==== SOURCE MATERIAL

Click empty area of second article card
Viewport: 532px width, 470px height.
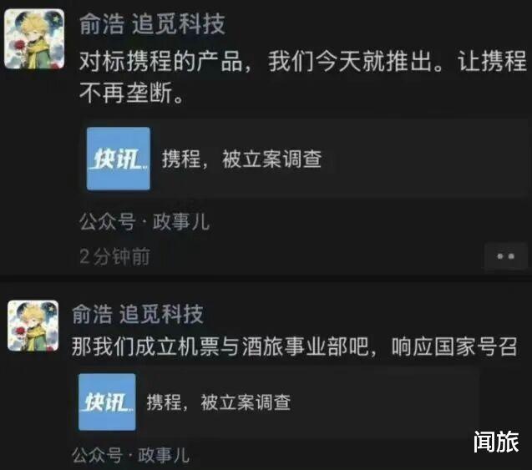pos(385,402)
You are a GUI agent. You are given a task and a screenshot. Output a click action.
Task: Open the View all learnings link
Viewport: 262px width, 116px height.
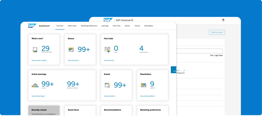tap(39, 96)
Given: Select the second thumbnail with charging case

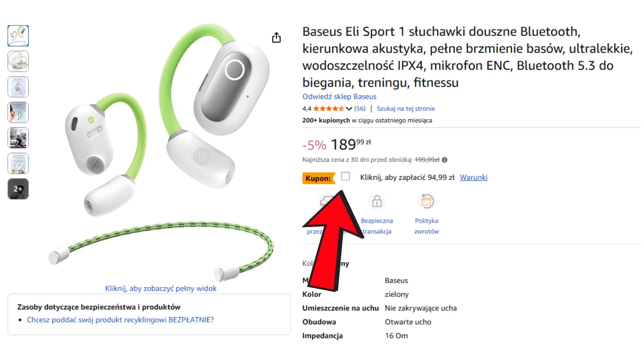Looking at the screenshot, I should tap(18, 61).
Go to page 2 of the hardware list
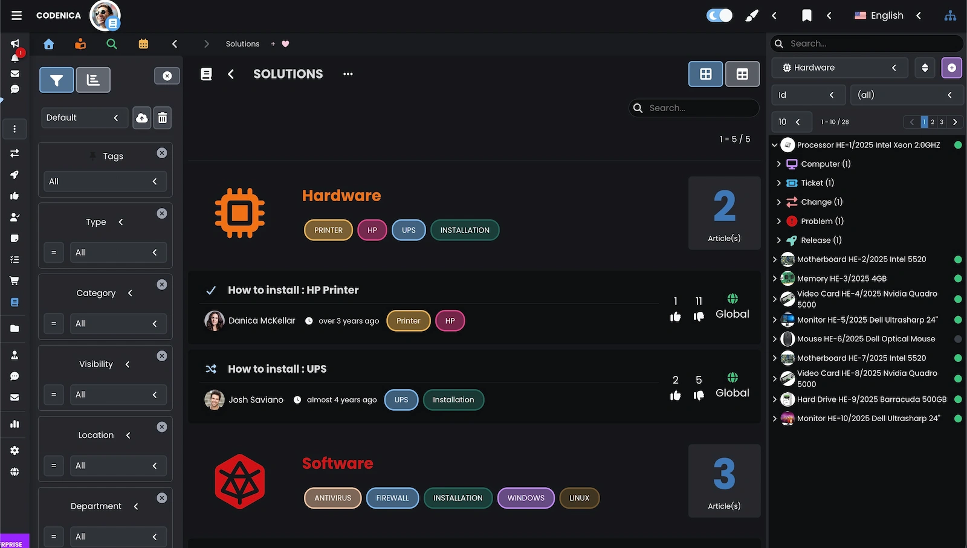967x548 pixels. [x=933, y=122]

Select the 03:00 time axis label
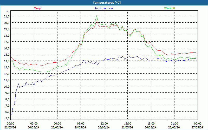tap(34, 124)
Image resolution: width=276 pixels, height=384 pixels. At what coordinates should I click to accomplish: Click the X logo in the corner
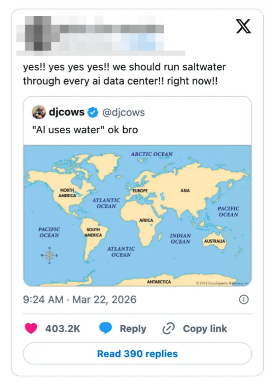(x=243, y=27)
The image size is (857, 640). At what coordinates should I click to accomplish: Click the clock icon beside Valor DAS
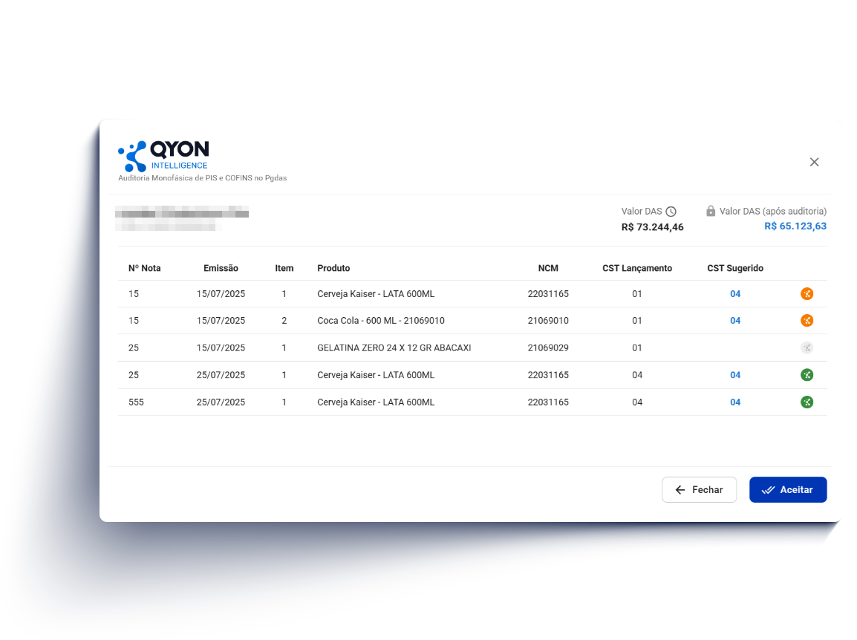point(671,212)
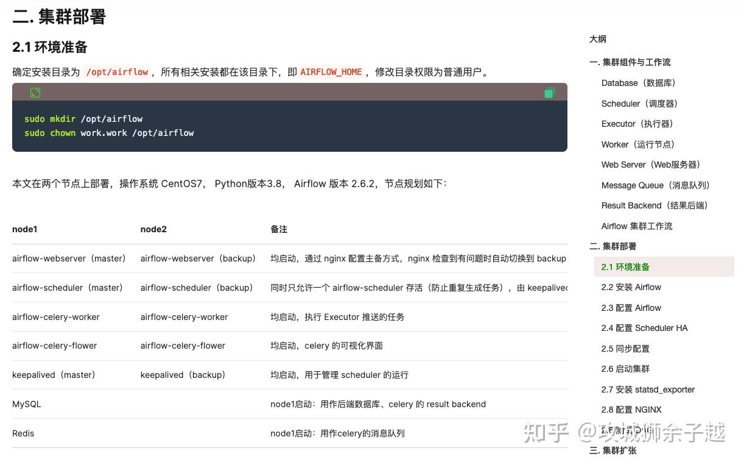Open section 2.3 配置 Airflow
This screenshot has height=462, width=744.
pyautogui.click(x=631, y=308)
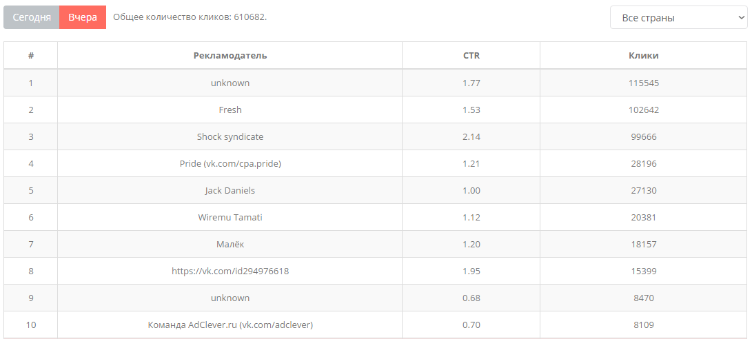Click the # column header

31,56
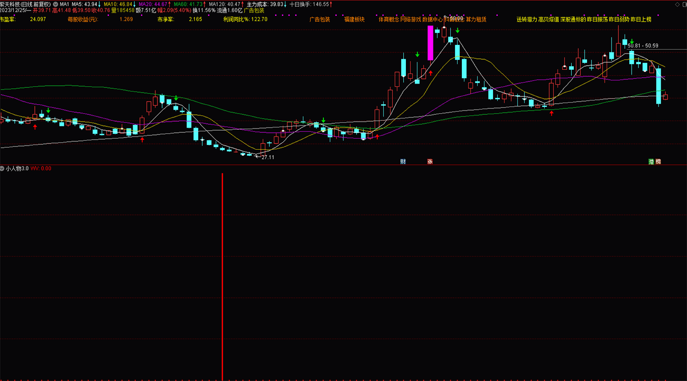
Task: Select the 体育概念 concept tag
Action: pyautogui.click(x=389, y=19)
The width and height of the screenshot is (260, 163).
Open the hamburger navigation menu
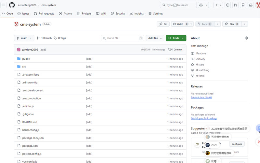pos(4,5)
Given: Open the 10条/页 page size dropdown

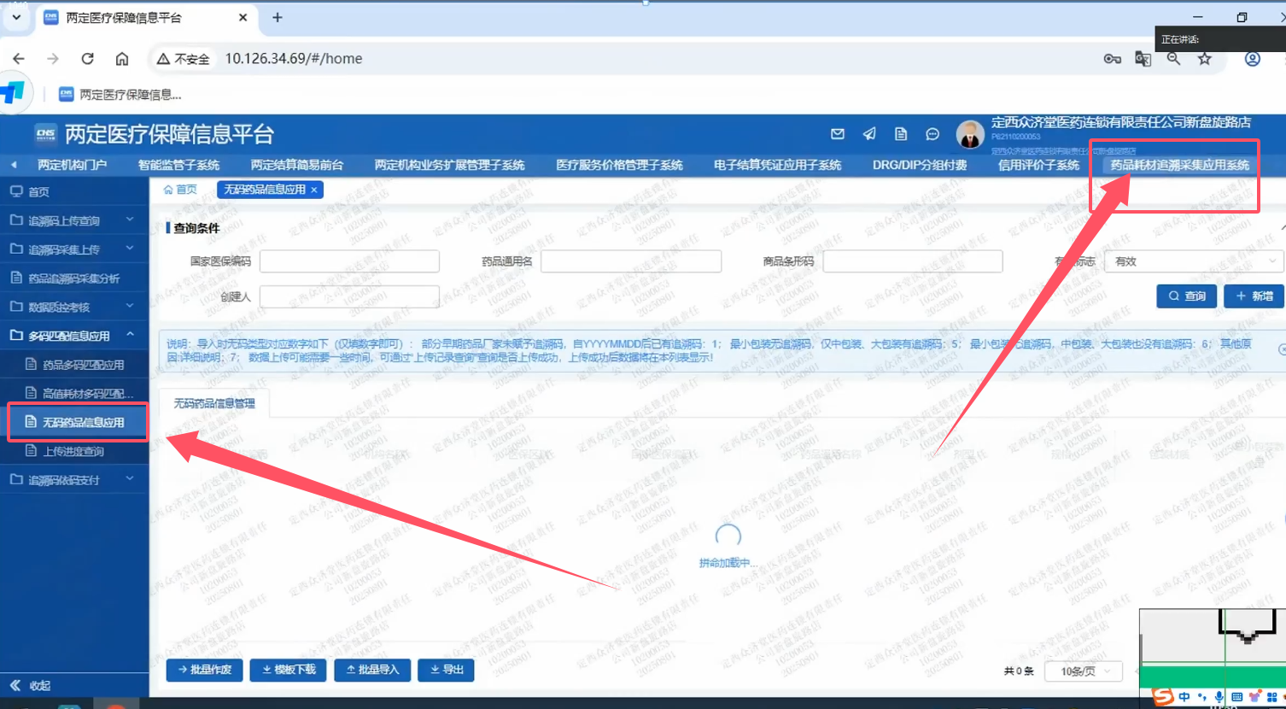Looking at the screenshot, I should (1085, 671).
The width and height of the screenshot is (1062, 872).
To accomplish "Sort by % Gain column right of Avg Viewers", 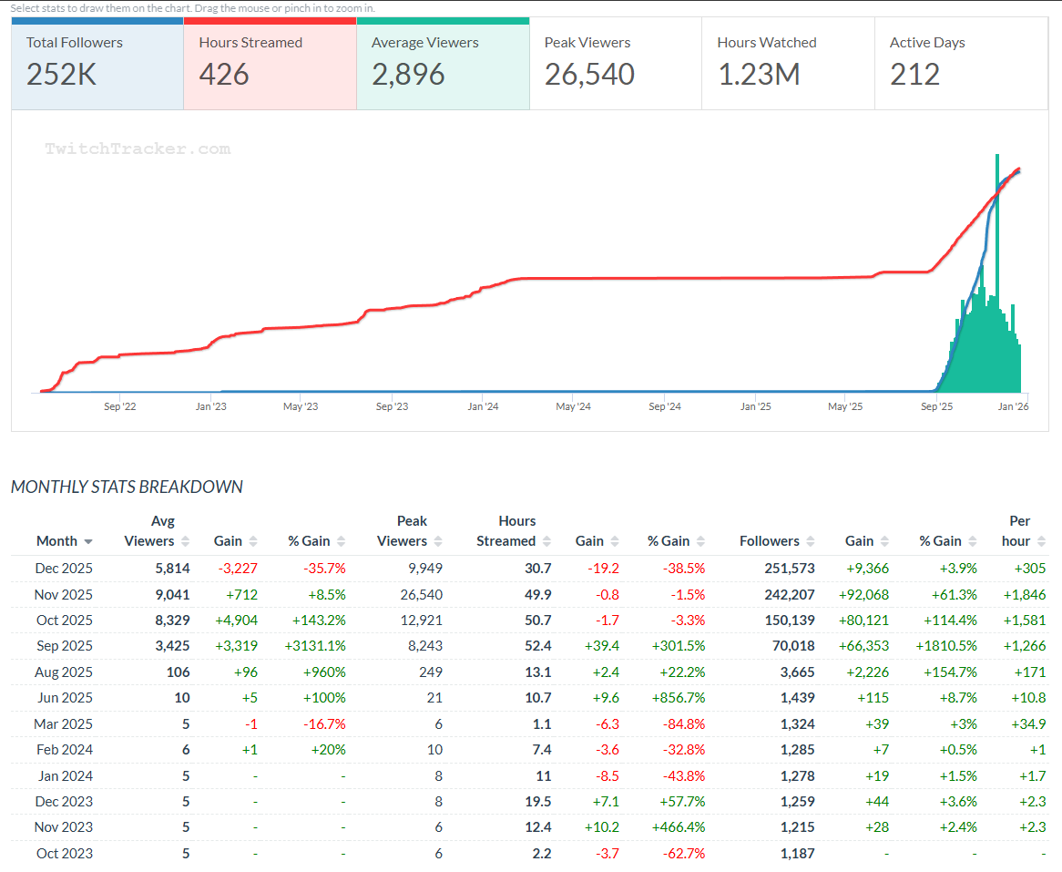I will [340, 541].
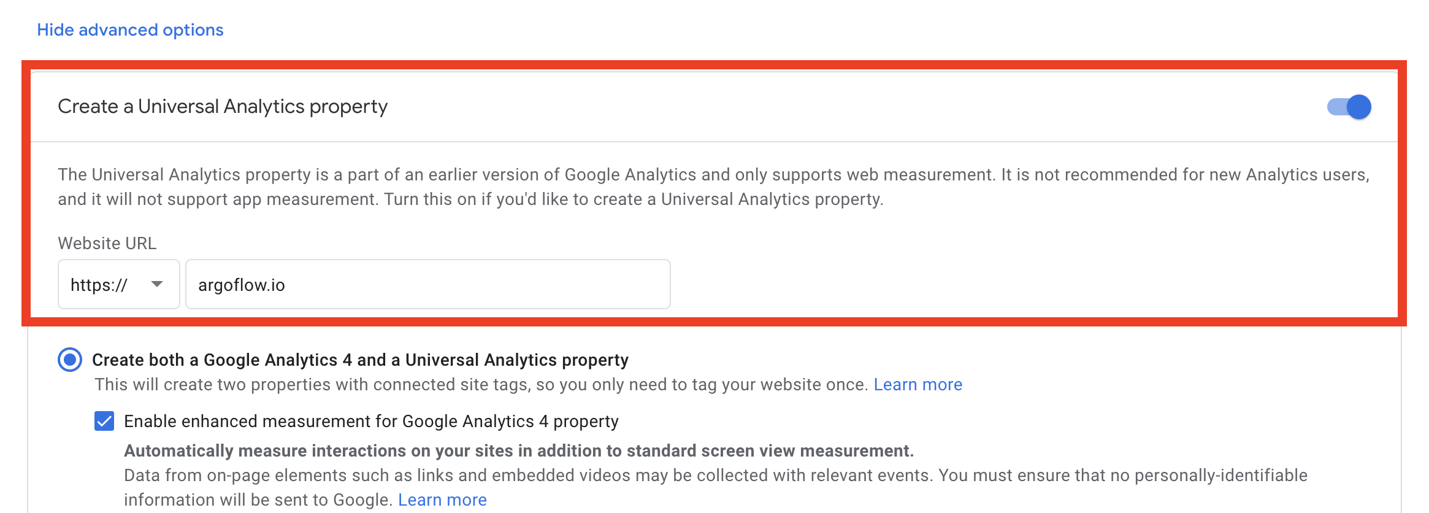The width and height of the screenshot is (1429, 513).
Task: Click the Hide advanced options link
Action: click(x=130, y=29)
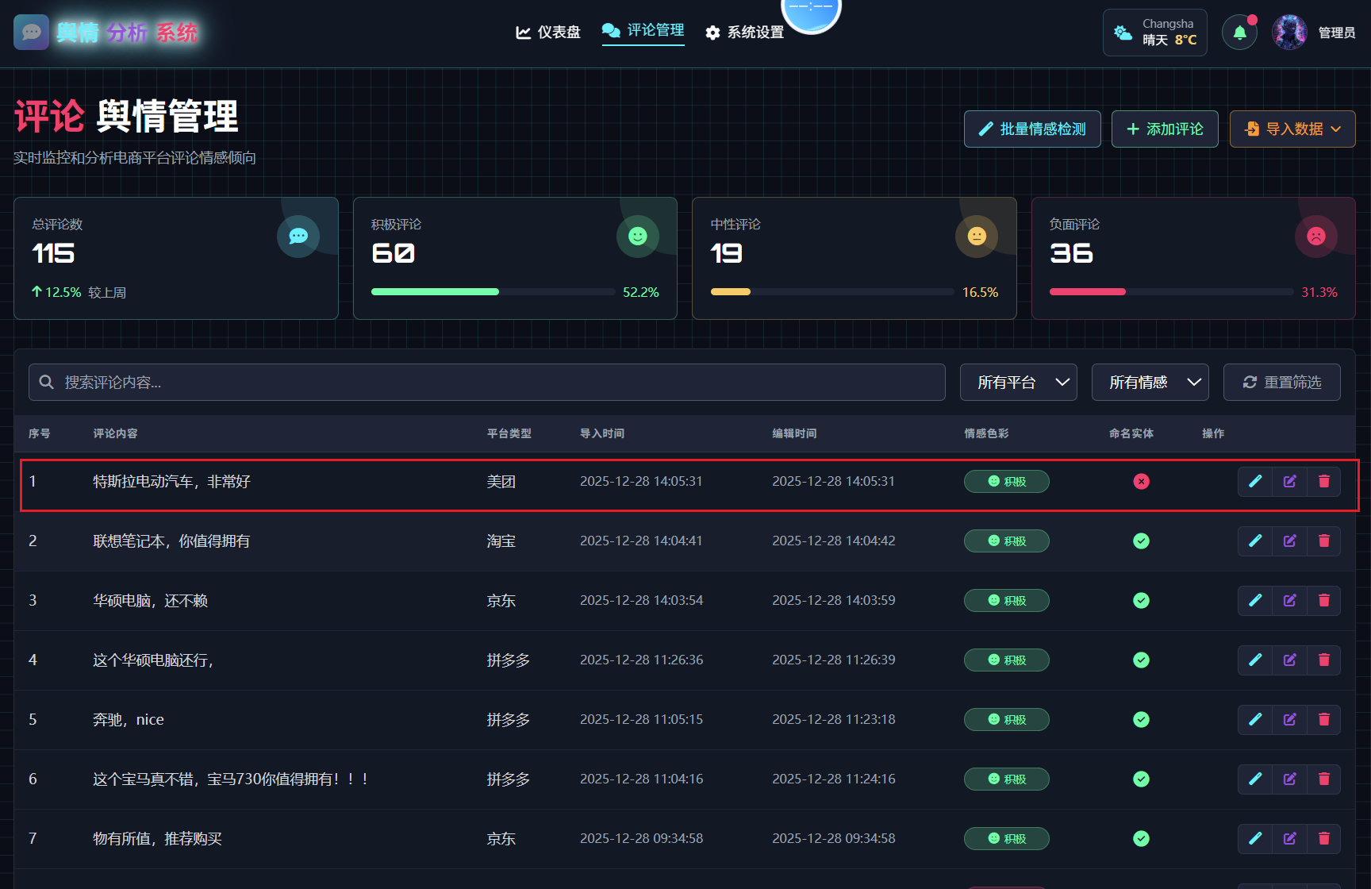Screen dimensions: 1371x889
Task: Click the admin user avatar
Action: click(1289, 33)
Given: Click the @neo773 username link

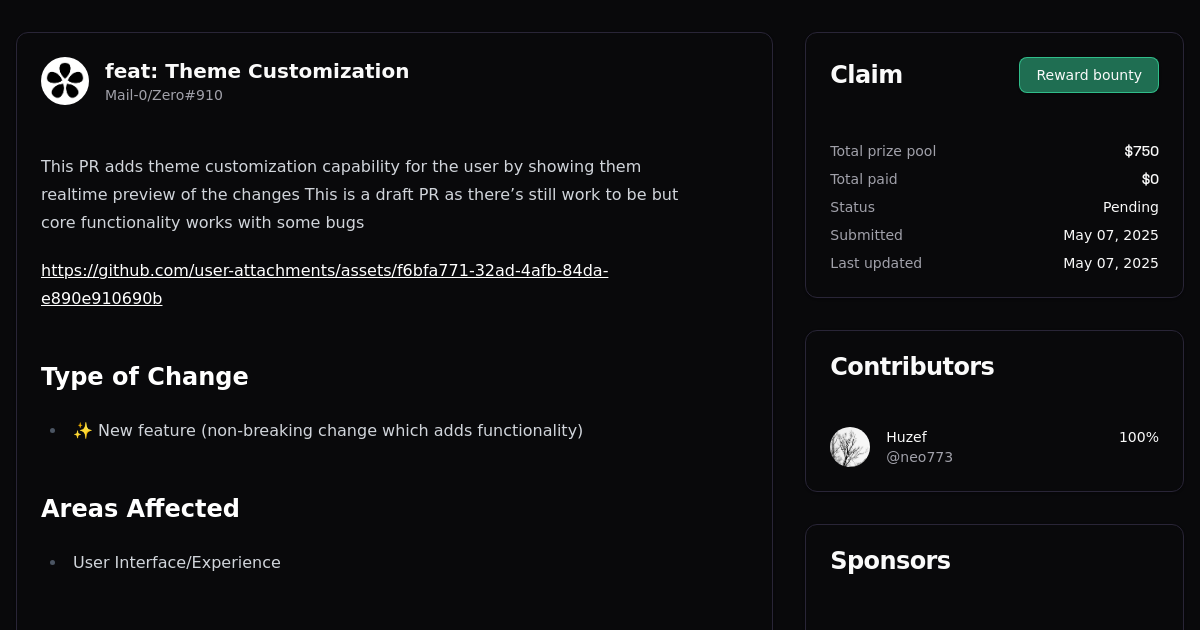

========

→ **ASSIGNED TASK**
Would you print exactly the lines in the listing above, from the line bearing "Given: Open the 10条/页 page size dropdown" through the line bearing "The width and height of the screenshot is (1062, 872).", leaving out all pictures?

→ **WRITTEN SOLUTION**
Given: Open the 10条/页 page size dropdown

Looking at the screenshot, I should (1085, 671).
The width and height of the screenshot is (1062, 872).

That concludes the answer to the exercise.